Debt-to-asset ratio is expected to have an impact on producers’ purchase decisions and preferred level of coverage. Producers with higher debt-to-asset ratios are more likely to purchase insurance to reduce the risk of loss. On the other hand, producers with little or no debt are commonly able to self-insure against losses. Producers with higher levels of debt will purchase a policy with a premium and deductible that at least covers their necessary break-even income. Several studies (Black and Dorfman, Smith and Baquet, and Pennings and Leuthold) have found a positive relationship between debt-to-asset ratios and selection of various risk reducing strategies. These producers may select lower premiums if the guarantee is enough to ensure that the debt can be paid. Producers with higher debt-to-asset ratios may prefer policies with longer lengths so that revenue can be guaranteed far in advance.
The primary source of income for a producer influences his or her demand for insurance as well as the type of policy preferred. Producers who receive the majority of their income from farming are expected to purchase insurance more frequently. This reduces income variability over time. Producers with other sources of income are not affected as much by fluctuations in cattle prices. They are able to take on more risk. Producers who depend mostly on income from farming are likely to prefer higher premiums so that they can insure the maximum price for their calves.
A producer’s risk attitude is measured by his self-characterization. Producers were asked to characterize their risk attitude relative to other investors. They were given the following three choices: a) I tend to take on substantial risk in my investment decisions (risk prone), b) I neither seek nor avoid risk in my investment decisions (risk neutral), or c) I tend to avoid risk when possible in my investment decisions (risk averse). Producers who characterize themselves as risk averse are expected to be more likely to purchase insurance. Risk averse producers are willing to trade a higher level of expected returns for a reduction in risk.
Therefore, they are expected to pay higher premiums so that they are fully protected in the event of a major price decline. Risk attitude is also expected to be correlated with age. As age increases, the aversion to risk may also increase. Producers who are very risk averse will also prefer a longer policy length so that income is less variable over time.
Marketing strategies may have either a positive or negative impact on a producers’

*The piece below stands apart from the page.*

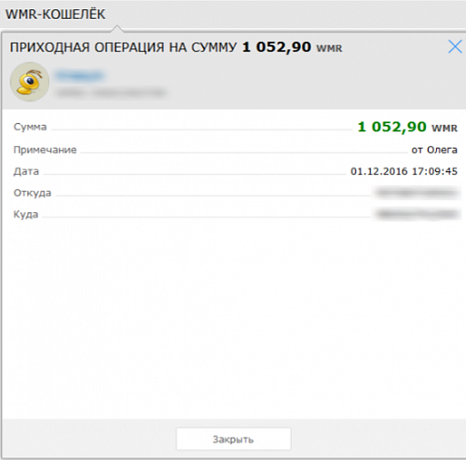466x460 pixels.
Task: Click the WMR currency label in header
Action: (329, 48)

preference for a product. Producers who primarily utilize auction markets to sell their cattle are expected to be more likely to purchase insurance. These producers can use insurance to stabilize income from livestock. Producers with smaller herds usually use auction barns to market a large portion of their calves. Smaller producers may prefer a policy with a lower
premium in order to guarantee a moderate level of income. Producers who currently use other marketing strategies such as video auctions, private buyers, or select sales may be less likely to purchase insurance. These producers already receive prices above the cash market price.
However, some may see livestock insurance as a means of diversifying strategies. Producers who utilize forward pricing are likely to purchase insurance on a portion of their herd. These producers may prefer shorter policy lengths since they are able to stabilize income with other strategies.
Enterprise diversification involves producing more than one enterprise so that the risk of loss is reduced. Producers with multiple enterprises are less likely to purchase insurance because they are, on average, exposed to less risk. Producers with several enterprises usually depend less on their income from livestock. These producers are likely to purchase a product with a lower premium so that they can be protected from drastic price changes.